Commissioners were asked by the Department of Job and Family Services to extend the contract for the Workforce Investment Act Adult Program and the Workforce Investment Act Dislocated Worker Program for an additional year through Dec. 31, 2016.

Commissioners John Detrick, Rick Lohnes and David Herier voted 3-0 in support of the contract.

“It’s important because we have a private sector liaison dealing with business individuals, and it’s better communication than having a government bureaucrat in there,” Detrick said.

Horton Hobbs, vice president of economic development for the CIC, said the contract funds an employment services staffer who works in conjunction with DJFS, the One Stop, OhioMeansJobs Clark County to place workers after a layoff from their jobs.

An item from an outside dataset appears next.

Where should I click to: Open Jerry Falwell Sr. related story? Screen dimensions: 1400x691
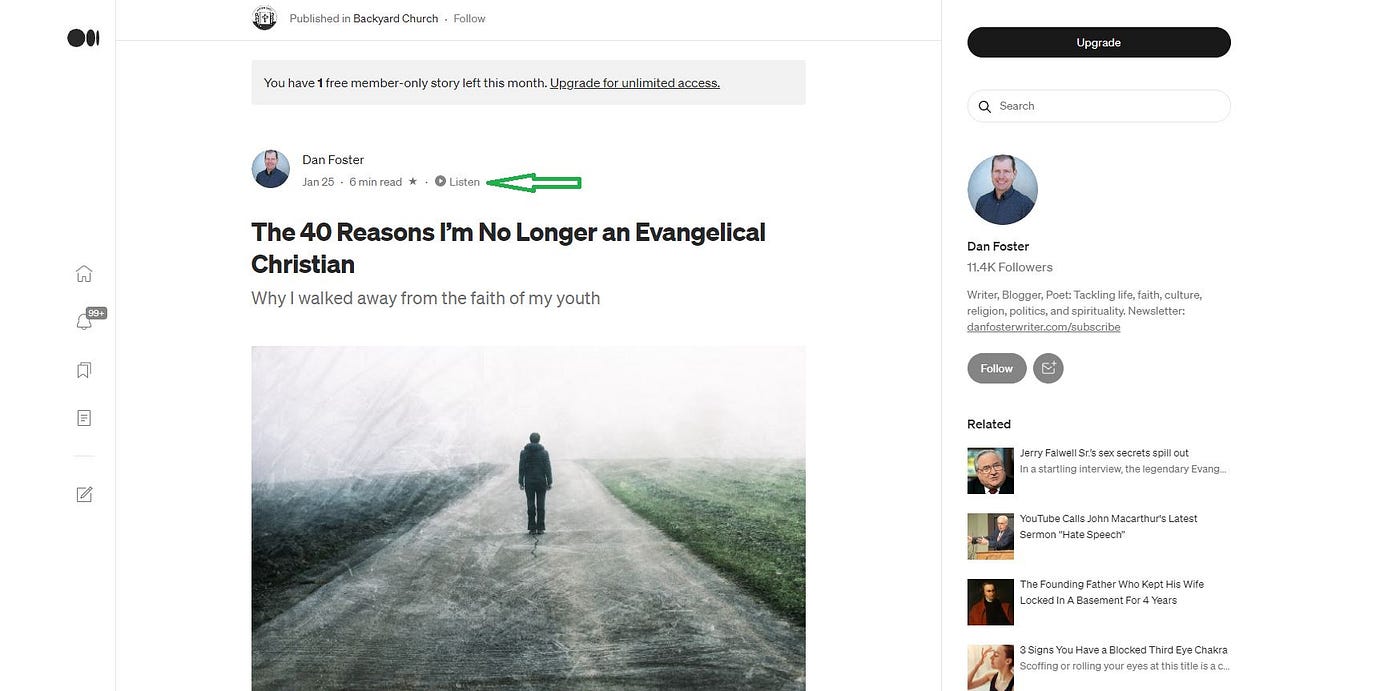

The individual also identifies the needs of businesses and works to place potential workers in training programs.

Hobbs said the funding was “critically” important.

He said the individual in the employment services “coordinates the Rapid Response when unfortunately we have downsizings of companies, so she’s working very closely with Department of Job and Family Services, with Moyno, Thirty-One Gifts and Target as well.”

Officials at National Oilwell Varco Inc. announced earlier this year they would close their Springfield site by the end of the year, affecting at least 150 employees.

Locally, the company was most recently known as Moyno Inc., a subsidiary of Robbins & Myers Inc. That firm was purchased in 2012 by Varco, a drilling equipment company based in Houston, Texas.

Thirty-One Gifts, which pledged four years ago to bring as many as 500 jobs to the area, announced in October it will close its Springfield facility in January.

The closing will affect 74 employees at the company as well as an undisclosed number of workers at Exel Logistics, a local subcontractor.

Target announced earlier this month that it will close its Springfield location in late January 2016, becoming the latest in a string of major retail chains to shut its doors in the community this year. The closure will impact the store’s 103 workers.

Hobbs said officials have been trying to get feedback from Target officials.

He said it’s unlikely that Target will reverse the decision.